In the passage on the ecological challenge, retype word for word the part that opens with the words containing "With a planetary" and closes with "source of imbalance.".

Passage provided:
Content starts

Title: The Ecological Challenge: Three Revolutions are Necessary
Date: 2006
Topics: communist ecology industry
Notes: From Northeastern Anarchist #13
Source: Retrieved on 16 October 2010 from libcom.org2. Capitalism is not the Solution
3. Three Revolutions are Necessary
3.1 Revolution in trade: putting an end to globalization
3.2 Revolution in the modes of consumption: the question of décroissance (“de-growth”)
With a planetary ecological crisis on hand, it can no longer be denied that socialism will be incompatible with mass production and mass consumption. Indeed, even without returning to Malthusian catastrophe theories, we are forced to admit that the planet’s resources are not inexhaustible. These resources could provide for humanity’s needs, but only if they are used in a reasonable and rational way, i.e., in a manner directly opposed to capitalist logic, which in itself is a source of imbalance.

Content ends

Source data:
Content starts

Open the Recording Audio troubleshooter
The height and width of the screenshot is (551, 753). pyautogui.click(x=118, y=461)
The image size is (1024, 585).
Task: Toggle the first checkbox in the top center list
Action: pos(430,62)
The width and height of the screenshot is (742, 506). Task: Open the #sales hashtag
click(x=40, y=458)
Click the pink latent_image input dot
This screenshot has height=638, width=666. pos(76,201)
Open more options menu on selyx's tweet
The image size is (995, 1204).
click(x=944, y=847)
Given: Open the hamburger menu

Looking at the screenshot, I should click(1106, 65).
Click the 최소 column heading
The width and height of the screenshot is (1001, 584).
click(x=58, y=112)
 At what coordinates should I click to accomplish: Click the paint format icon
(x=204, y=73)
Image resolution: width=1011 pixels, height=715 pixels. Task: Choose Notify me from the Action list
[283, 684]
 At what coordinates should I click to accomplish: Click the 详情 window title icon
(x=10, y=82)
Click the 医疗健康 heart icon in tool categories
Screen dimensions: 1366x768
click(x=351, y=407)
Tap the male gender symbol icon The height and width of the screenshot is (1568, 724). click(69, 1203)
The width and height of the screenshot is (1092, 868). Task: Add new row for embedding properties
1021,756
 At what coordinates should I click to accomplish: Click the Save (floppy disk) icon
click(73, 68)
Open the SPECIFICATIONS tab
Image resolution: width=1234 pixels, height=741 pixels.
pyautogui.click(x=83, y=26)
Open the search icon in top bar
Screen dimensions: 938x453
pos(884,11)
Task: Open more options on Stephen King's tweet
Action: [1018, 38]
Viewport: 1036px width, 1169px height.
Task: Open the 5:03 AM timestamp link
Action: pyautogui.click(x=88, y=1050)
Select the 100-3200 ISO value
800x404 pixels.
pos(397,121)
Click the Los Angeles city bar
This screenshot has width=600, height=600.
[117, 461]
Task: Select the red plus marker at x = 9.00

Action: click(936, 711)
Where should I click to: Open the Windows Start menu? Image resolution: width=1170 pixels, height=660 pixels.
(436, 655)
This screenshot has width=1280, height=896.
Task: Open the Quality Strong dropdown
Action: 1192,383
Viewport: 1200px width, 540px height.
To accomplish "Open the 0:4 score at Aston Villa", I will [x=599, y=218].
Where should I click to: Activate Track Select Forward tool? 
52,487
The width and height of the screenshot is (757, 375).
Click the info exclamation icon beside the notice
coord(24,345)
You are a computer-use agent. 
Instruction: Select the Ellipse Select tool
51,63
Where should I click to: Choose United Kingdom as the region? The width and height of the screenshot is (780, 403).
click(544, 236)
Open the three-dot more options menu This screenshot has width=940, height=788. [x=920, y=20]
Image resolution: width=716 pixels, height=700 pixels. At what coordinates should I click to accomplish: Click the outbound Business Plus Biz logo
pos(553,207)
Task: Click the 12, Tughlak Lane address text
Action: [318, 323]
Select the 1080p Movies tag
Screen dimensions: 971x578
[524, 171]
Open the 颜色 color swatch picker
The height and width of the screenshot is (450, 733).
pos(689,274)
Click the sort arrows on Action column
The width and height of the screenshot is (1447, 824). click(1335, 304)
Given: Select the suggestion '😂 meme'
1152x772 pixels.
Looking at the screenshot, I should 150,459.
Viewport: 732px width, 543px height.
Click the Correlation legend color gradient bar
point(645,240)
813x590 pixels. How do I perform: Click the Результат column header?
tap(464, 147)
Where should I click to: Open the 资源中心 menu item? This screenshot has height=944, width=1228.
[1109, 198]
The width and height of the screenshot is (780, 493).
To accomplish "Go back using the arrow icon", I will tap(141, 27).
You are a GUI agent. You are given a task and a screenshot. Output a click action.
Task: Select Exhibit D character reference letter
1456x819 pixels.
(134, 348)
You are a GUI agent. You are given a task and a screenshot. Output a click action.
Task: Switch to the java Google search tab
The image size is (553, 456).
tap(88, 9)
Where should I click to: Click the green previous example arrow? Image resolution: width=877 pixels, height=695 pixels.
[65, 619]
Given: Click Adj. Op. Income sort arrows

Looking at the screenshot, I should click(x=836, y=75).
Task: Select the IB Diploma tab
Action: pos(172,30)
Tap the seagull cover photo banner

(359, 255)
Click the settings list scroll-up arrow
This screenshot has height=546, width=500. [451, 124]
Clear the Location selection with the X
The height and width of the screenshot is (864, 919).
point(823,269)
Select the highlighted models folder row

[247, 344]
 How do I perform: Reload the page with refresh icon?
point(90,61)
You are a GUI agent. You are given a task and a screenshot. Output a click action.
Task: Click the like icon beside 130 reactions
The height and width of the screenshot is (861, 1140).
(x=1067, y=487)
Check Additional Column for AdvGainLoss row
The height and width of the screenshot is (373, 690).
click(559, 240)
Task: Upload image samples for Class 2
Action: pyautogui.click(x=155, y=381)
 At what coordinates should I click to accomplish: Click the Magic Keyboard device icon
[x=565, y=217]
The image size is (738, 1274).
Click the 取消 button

Content ends

Solution below:
With a planetary ecological crisis on hand, it can no longer be denied that socialism will be incompatible with mass production and mass consumption. Indeed, even without returning to Malthusian catastrophe theories, we are forced to admit that the planet’s resources are not inexhaustible. These resources could provide for humanity’s needs, but only if they are used in a reasonable and rational way, i.e., in a manner directly opposed to capitalist logic, which in itself is a source of imbalance.